▶ _REQUIRED ACTION_:
Read through the data and report every line in which the word "agent" occurs.

==== RECORDS SHOWN

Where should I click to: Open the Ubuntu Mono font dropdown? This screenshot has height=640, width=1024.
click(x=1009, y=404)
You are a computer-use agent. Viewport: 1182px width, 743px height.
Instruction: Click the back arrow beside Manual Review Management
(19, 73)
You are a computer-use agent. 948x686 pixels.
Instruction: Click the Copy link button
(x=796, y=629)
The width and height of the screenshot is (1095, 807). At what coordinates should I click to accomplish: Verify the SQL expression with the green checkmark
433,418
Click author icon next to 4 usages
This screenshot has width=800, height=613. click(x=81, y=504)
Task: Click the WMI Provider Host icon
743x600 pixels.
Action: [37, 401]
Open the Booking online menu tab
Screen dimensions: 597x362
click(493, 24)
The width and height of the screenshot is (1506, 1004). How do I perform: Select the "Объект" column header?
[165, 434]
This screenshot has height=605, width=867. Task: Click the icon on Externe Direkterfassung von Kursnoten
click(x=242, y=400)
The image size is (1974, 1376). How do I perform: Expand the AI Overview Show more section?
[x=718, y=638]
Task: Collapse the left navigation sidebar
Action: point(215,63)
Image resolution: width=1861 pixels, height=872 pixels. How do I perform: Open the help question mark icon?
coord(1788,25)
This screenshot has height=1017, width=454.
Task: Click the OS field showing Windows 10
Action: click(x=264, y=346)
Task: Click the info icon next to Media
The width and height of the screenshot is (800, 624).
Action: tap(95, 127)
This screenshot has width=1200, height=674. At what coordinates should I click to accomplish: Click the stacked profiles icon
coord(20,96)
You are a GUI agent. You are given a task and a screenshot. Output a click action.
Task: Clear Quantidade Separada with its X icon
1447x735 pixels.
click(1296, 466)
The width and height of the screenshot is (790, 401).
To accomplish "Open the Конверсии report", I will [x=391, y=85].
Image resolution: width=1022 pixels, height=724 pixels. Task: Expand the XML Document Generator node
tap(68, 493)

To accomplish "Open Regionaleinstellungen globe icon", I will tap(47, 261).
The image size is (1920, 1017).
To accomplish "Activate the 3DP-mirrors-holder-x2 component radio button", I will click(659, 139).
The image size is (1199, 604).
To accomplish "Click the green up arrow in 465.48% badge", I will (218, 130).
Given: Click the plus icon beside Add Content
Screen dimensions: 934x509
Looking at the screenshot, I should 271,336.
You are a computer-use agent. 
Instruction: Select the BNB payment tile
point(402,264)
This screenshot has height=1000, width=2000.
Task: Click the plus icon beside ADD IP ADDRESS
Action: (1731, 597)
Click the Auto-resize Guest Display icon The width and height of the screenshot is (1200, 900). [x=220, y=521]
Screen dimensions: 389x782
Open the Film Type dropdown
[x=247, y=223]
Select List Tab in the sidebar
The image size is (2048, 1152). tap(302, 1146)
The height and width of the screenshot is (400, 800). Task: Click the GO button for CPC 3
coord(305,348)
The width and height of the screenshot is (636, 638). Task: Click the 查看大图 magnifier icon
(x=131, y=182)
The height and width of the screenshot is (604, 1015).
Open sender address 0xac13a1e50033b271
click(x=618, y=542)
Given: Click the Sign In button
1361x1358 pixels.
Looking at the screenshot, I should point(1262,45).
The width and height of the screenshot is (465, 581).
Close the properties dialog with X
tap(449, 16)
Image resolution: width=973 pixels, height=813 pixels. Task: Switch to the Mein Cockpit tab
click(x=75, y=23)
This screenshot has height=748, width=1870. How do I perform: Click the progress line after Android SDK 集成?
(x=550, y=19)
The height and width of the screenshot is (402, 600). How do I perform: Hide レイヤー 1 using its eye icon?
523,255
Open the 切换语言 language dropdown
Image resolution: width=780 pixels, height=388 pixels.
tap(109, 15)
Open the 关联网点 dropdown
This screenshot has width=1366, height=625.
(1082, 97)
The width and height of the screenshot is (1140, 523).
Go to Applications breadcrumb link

========

▶ _TASK OUTPUT_:
You are a computer-use agent. Viewport: 1182px width, 743px height.
You are a computer-use agent. 948x686 pixels.
You are a GUI agent. You are given a task and a screenshot. Output a click action.
You are a computer-use agent. 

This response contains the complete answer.